# [Objectif]
Mettez à jour le texte fourni sur les céréales transgéniques : recopiez-en le passage allant de « Elles absorbent plus » jusqu'à « ménageant la planète. » inclus, en remplaçant « agronomes » par « chercheurs ».

# [Texte fourni]
L’azote est le grand responsable des invasions d’algues et le dioxyde de carbone, des changements climatiques. Mais ces deux polluants sont essentiels à l’agriculture. Est-il possible d’utiliser le génie génétique pour créer des plantes qui contribuent davantage à l’assainissement de l’air et des sols ? Des agronomes s’attaquent au défi.

Elles absorbent plus de dioxyde de carbone pour croître plus vite. Ou alors, plus d’azote atmosphérique pour diminuer l’utilisation d’engrais. Leurs racines sont quasi imputrescibles pour ralentir les changements climatiques. À la mi-février, au congrès annuel de l’Association américaine pour l’avancement de la science (AAAS) à Washington, des agronomes ont montré comment leurs céréales transgéniques pourraient aider à nourrir 10 milliards de personnes en ménageant la planète.

# [Données enregistrées]
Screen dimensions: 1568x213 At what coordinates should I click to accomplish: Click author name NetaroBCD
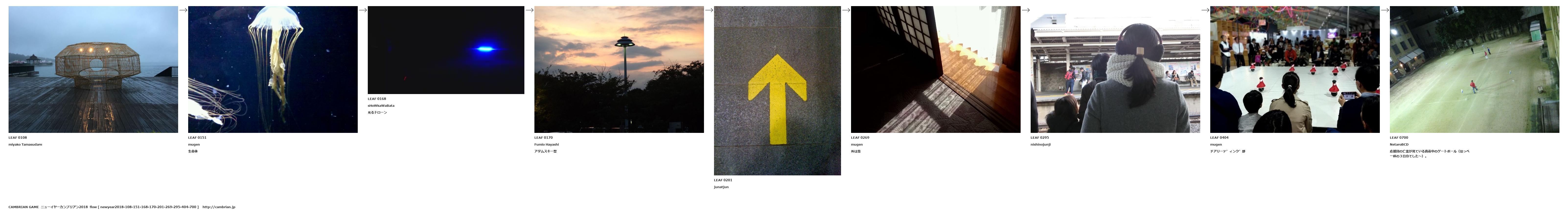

# [Résultat]
Elles absorbent plus de dioxyde de carbone pour croître plus vite. Ou alors, plus d’azote atmosphérique pour diminuer l’utilisation d’engrais. Leurs racines sont quasi imputrescibles pour ralentir les changements climatiques. À la mi-février, au congrès annuel de l’Association américaine pour l’avancement de la science (AAAS) à Washington, des chercheurs ont montré comment leurs céréales transgéniques pourraient aider à nourrir 10 milliards de personnes en ménageant la planète.